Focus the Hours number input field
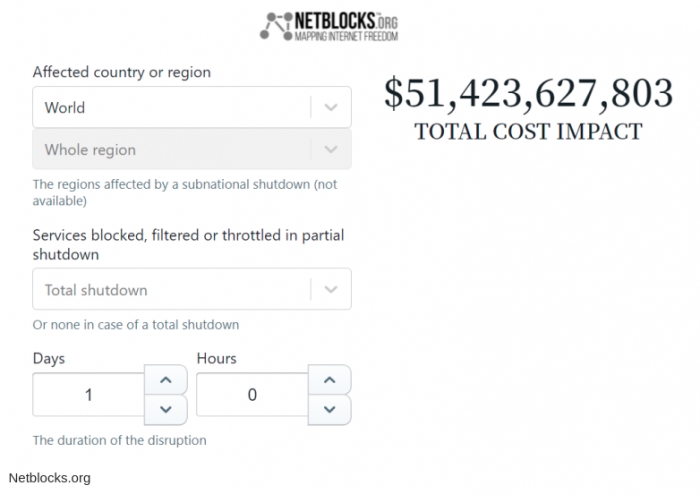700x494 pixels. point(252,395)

...

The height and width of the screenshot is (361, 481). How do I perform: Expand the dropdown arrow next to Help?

---

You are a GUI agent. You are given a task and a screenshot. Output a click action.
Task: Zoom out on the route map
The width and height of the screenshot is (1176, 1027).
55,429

> [Set exercise]:
Count the lines in the items above that contain the word "width", and reply with only that number.

> [Solution to the problem]:
2